▸ What the task asks: Copy every line in the records below that contains the word "Toggle".

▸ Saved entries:
Segment Open

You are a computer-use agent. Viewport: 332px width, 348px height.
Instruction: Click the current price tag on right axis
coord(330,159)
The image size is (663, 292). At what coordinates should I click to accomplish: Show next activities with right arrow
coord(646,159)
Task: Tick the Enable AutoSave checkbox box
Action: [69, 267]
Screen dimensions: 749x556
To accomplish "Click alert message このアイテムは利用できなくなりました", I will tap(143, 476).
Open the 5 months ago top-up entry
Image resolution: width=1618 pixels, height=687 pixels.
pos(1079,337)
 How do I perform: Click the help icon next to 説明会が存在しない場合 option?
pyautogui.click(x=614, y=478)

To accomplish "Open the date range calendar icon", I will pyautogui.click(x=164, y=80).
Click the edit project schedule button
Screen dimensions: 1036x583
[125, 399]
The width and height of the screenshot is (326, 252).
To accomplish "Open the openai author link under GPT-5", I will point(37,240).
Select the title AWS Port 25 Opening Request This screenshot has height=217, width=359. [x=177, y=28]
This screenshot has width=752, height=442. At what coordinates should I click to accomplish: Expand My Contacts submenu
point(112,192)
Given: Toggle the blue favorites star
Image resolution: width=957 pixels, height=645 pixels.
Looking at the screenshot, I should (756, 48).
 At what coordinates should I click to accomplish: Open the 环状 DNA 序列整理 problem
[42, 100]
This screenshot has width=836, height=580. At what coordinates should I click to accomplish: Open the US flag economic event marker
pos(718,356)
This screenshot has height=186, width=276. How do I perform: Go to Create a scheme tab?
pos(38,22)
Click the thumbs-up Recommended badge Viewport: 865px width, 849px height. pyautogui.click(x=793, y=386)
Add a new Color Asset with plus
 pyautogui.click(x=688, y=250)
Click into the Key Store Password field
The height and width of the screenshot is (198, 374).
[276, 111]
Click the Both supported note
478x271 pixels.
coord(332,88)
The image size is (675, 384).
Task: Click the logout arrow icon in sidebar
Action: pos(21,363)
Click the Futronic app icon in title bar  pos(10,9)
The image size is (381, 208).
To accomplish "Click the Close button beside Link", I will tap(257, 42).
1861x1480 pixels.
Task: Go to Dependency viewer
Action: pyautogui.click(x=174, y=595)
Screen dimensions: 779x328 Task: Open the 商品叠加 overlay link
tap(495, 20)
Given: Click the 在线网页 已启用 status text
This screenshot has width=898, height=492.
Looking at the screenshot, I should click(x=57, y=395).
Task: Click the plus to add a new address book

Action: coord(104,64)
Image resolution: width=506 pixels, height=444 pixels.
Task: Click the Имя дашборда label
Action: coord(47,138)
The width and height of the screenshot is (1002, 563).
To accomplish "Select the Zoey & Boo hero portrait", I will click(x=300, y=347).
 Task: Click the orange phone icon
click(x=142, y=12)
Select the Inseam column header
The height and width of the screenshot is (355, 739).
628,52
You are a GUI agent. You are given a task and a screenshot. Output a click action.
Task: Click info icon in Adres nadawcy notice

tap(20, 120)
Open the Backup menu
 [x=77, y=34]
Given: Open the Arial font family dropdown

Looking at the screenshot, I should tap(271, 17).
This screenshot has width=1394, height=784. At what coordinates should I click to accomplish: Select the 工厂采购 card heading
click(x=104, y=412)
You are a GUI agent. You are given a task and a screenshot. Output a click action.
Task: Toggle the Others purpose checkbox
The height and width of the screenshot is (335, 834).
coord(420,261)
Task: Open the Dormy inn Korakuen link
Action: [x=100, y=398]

Segment Closed

▸ Answer section:
Given: Toggle the blue favorites star
Task: Toggle the Others purpose checkbox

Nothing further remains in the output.